This pendulum-powered car is constructed using Lego Technic parts. I used mainly Lego beams to create the chassis and an “A” frame from which the pendulum is suspended. The pendulum is made of Lego beams and some wheels.
When the pendulum swings, it experiences an acceleration towards its equilibrium position. By the principle of conservation of momentum, the car experiences a change in momentum in the opposite direction. Since the acceleration of the pendulum changes its direction every half a cycle of its oscillation, the car will only oscillate about its original position if the wheels of the car are free to turn throughout the oscillation.
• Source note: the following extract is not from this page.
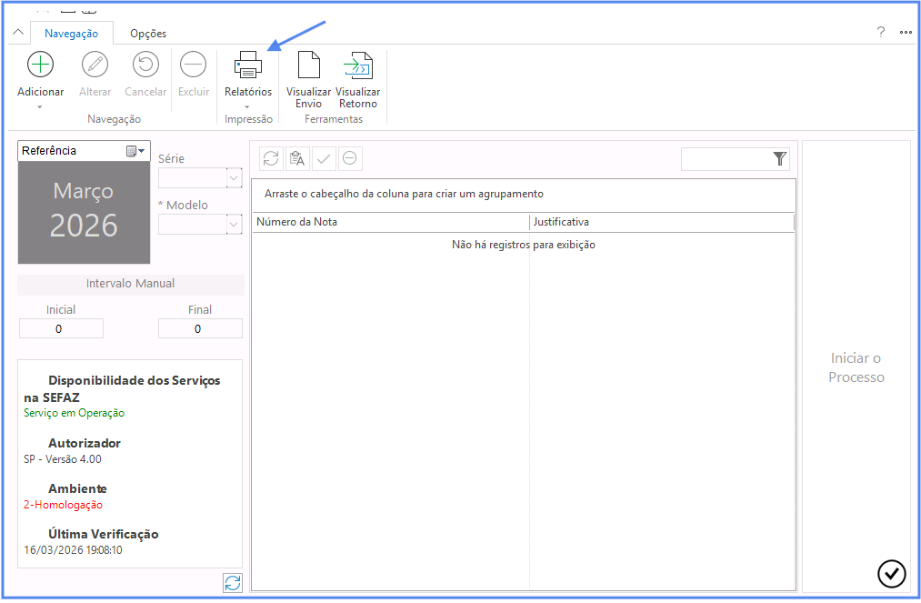Collapse the ribbon with the chevron
The height and width of the screenshot is (603, 921).
click(17, 33)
A escapement mechanism which consists of a beam resting on a pair of 40-tooth gears attached to the front wheels prevent the wheels from rotating in the opposite direction. This means that the car will only be moving forward during the half of the pendulum’s oscillation when its displacement is at the front of its equilibrium position and pauses during the other half.
In this video, we will observe how induced eddy currents in a copper plate slow down a magnetic pendulum.
When the pendulum is set in motion, it usually oscillates for quite a while. This pendulum consists of a strong magnet.
If we slide a copper plate underneath the magnet while it is in motion, the magnet comes to a stop quickly. Note that copper is not a ferromagnetic material, which means it does not get attracted to a stationary magnet.
As the magnet moves across an area on the copper plate, the change in magnetic flux induces eddy currents on the plate. These eddy currents flow in such a way as to repel the magnet as it approaches the plate and attracts the magnet as it leaves the plate, therefore slowing the magnetic pendulum.
Eddy currents repels the magnet as it approaches
Eddy currents attracts the magnet as it leaves
When we pull the copper sheet out from under a stationary magnetic pendulum, the eddy currents will flow in such a way that it becomes attracted to the copper sheet.
Moving the copper sheet to and fro at a certain frequency (the pendulum’s natural frequency), the magnetic pendulum can be made to oscillate again.
The purpose of this demonstration is to teach the conditions and effects of resonance. Our setup includes three sinkers hanging from a rod. I give credit to my colleague Alan Varella for showing me this demonstration when I first started teaching.
What I do with my class is that I would jokingly announce that I can use telekinesis to cause any sinker to oscillate at will while keeping the others still. This provides some entertainment and after I do the first demonstration, I can even challenge one of them to try to do the same or ask the class for suggestions on how the phenomenon can be repeated.
Materials
3 fishing sinkers or pendulum bobs,
Some nylon string,
A rod of about half a metre’s length.
Procedure
Tie each sinker to a piece of string of varying length and then tie the string along the rod at roughly the same distance apart.
By holding the rod at one end so that the three sinkers dangle in front of your hand, you can begin to move the rod slightly and slowly at first. The hand should be moving so little that it goes unnoticed.
Gradually increase the frequency of the slight hand movement and when you see the sinker with the longest line begin to start oscillating with larger amplitudes, stay at that frequency.
Once you are satisfied with the oscillation of the first sinker, you can try obtaining resonance with the other two by starting over again with a higher frequency this time.
Science Explained
Resonance occurs when the frequency that you are driving the rod with is now equal to the natural frequency of the sinker on a line. Meanwhile, the other two sinkers do not oscillate as obviously as the one with the longest line.
Resonance is the tendency of a system to oscillate at larger amplitude at some frequencies than at others. A simple example will be a child on a playground swing being pushed by her friend standing at one end of the swing. If the friend pushes the child on the swing every time the swing reaches one end, more energy is being introduced each time, causing the child to swing higher and higher. Notice that a swing will always oscillate about the same frequency, with the weight of the child making little difference. At these natural frequencies of oscillation, even small periodic driving forces can produce large amplitude oscillations.
For the case of the sinker-and-line system, the frequency f at which resonance takes place for each sinker should be given by the formula
$$f={\frac{1}{2\pi}}\sqrt{\frac{g}{L}}$$
where g is the gravitational acceleration and L is the length of the line.
Hence, the pendulum with the longest string will resonate at the lowest frequency among the three.